Page excerpt:
========================

It has happened in so many spaces/aspects of my life, and it can be so hard to feel safe and seen and trusting of others when that's my chronic relationship to being perceived - half truths and obfuscation.
It doesn't really change regardless of who's doing the assuming either. Like, where they land in relation to systems of power may influence which direction they lean in their assumptions about me, but even that is often inconsistent. Both sides of the equation (those who share my marginalizations and those who exist in spaces of closer proximity to power) will still do it nonetheless.
When I was doing my liminal social identities work in undergrad, this was actually a big part of the conceptualization we explored of traumtic alienation of self as individual from self as collective, and what it can do to people to exist in this liminal relationship with your environment and the people in it. As I'm starting to gather my thoughts about my stress modeling, this conceptualization is bubbling back to the surface. I'm finding myself meandering through it on both a path specifically my own, and in an effort to better understand what other paths may be available to people during their version of the process/experience.

========================

Available data:
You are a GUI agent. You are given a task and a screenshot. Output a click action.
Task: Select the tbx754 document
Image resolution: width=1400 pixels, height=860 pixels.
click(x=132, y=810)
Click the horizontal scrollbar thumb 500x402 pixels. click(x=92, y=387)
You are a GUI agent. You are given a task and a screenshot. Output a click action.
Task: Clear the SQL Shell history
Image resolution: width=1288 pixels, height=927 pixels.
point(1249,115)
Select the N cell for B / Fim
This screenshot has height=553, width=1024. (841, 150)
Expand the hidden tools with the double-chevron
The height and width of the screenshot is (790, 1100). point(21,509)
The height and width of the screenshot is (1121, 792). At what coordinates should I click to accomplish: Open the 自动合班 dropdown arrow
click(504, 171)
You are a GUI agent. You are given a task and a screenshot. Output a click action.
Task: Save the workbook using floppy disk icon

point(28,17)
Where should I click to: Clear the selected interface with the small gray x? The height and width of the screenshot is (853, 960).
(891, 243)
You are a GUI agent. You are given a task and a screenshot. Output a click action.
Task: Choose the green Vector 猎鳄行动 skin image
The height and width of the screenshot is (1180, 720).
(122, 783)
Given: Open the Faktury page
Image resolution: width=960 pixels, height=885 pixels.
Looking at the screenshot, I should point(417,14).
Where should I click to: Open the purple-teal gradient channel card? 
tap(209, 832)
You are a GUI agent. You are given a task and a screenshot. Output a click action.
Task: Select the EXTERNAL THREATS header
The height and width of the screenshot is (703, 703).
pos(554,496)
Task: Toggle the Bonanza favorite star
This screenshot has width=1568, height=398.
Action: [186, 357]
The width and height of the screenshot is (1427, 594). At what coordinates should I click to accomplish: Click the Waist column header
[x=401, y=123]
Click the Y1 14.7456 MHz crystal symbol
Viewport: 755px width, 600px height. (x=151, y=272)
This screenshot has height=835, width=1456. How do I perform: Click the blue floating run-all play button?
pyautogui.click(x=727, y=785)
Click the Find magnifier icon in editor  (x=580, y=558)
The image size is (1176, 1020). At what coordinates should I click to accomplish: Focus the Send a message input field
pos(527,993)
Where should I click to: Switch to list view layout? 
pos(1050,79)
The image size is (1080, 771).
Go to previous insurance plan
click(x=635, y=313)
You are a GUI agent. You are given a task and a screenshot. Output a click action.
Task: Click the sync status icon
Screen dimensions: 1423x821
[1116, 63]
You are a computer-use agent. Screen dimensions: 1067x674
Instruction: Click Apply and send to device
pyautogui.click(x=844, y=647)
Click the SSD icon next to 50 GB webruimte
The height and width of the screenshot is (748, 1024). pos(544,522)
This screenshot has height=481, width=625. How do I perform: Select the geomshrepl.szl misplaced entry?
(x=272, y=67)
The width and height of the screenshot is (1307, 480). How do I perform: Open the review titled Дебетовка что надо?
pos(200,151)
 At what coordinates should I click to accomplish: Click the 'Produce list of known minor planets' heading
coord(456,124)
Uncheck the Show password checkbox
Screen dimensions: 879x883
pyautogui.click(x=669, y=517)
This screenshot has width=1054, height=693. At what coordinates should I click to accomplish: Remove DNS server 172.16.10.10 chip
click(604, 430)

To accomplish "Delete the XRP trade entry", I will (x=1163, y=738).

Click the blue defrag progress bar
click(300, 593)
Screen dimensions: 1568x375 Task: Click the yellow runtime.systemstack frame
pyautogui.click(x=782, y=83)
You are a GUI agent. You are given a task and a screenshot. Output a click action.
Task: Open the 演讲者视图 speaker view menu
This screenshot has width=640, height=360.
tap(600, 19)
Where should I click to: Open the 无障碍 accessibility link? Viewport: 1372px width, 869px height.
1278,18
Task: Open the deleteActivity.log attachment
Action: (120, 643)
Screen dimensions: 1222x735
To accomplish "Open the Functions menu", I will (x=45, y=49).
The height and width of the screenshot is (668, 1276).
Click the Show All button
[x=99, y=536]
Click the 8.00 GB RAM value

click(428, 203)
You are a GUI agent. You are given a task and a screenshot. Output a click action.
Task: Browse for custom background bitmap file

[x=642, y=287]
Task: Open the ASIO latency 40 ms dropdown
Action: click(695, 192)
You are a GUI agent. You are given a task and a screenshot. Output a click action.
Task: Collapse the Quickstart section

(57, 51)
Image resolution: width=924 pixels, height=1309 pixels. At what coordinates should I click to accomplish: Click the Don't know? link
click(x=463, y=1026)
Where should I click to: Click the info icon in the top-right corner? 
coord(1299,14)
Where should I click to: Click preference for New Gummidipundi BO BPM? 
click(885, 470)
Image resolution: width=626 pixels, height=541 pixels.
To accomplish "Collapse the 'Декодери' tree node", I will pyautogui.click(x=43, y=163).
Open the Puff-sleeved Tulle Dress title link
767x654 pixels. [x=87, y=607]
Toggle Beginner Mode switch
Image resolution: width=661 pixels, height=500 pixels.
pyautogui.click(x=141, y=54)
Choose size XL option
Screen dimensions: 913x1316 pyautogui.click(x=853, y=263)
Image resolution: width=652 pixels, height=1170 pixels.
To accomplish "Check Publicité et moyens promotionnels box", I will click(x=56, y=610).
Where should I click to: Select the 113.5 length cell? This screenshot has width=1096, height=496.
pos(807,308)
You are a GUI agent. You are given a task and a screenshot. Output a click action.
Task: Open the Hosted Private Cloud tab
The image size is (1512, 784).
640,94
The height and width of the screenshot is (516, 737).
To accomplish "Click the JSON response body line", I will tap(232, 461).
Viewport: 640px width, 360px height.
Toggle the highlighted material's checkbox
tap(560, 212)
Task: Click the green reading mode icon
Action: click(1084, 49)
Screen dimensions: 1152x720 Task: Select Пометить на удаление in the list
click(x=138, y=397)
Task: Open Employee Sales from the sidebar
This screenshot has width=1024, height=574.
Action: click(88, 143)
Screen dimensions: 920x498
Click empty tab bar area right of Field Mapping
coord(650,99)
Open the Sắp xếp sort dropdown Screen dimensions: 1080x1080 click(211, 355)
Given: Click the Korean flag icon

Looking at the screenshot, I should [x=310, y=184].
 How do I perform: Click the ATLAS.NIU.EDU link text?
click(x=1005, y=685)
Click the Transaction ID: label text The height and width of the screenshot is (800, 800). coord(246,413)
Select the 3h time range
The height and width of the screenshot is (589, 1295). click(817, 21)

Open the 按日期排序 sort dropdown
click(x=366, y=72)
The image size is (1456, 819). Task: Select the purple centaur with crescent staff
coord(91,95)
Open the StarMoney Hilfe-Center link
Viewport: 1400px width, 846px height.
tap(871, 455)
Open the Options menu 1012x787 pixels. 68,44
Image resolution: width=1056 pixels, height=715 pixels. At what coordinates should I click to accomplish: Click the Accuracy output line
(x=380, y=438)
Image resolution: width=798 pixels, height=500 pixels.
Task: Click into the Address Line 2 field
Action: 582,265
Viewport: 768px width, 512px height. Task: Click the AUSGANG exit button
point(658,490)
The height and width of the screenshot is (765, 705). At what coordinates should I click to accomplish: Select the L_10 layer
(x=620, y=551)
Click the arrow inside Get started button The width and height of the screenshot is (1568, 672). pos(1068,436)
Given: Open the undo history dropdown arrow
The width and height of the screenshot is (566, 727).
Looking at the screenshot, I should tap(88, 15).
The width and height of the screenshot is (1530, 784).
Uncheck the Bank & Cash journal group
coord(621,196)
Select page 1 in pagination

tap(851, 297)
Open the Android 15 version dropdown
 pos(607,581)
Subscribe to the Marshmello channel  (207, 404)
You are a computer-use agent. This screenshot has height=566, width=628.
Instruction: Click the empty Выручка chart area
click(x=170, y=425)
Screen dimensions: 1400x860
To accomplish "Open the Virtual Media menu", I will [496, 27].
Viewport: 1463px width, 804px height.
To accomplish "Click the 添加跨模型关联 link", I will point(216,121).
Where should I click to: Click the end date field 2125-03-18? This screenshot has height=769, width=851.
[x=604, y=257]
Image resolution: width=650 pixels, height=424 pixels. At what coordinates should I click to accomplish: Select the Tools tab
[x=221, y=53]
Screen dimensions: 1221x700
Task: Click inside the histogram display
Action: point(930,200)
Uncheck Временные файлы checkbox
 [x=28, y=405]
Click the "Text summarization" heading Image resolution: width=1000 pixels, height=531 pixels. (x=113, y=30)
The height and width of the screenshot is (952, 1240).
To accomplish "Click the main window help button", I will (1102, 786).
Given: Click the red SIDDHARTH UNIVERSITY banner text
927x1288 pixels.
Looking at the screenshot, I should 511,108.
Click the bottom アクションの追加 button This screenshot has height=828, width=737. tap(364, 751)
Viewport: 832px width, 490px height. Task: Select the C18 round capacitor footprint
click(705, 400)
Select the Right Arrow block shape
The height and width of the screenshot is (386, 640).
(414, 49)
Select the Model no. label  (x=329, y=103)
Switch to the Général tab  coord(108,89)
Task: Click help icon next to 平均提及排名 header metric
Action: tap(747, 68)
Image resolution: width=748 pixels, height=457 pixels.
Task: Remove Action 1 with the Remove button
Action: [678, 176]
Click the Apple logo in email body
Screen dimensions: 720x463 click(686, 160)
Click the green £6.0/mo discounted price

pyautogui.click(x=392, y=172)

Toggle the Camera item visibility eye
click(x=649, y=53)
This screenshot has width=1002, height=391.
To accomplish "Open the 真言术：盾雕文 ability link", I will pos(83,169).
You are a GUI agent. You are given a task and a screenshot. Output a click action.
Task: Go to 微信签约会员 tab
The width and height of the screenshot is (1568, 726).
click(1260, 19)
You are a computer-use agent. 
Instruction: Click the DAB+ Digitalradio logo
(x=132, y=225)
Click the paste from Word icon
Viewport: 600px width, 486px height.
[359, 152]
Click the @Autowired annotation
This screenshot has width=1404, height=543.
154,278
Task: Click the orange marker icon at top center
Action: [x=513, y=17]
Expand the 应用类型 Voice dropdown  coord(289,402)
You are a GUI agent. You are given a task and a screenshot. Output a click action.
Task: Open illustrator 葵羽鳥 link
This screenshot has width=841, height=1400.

========================

Brief A:
Translate this sentence from the passage on being perceived into Spanish: "It doesn't really change regardless of who's doing the assuming either."
Brief B:
Update the passage on being perceived: write out the part between "It doesn't really" and "do it nonetheless.", inclusive, with "power" replaced by "privilege".

Answer A:
Tampoco cambia realmente sin importar quién esté haciendo las suposiciones.

Answer B:
It doesn't really change regardless of who's doing the assuming either. Like, where they land in relation to systems of privilege may influence which direction they lean in their assumptions about me, but even that is often inconsistent. Both sides of the equation (those who share my marginalizations and those who exist in spaces of closer proximity to privilege) will still do it nonetheless.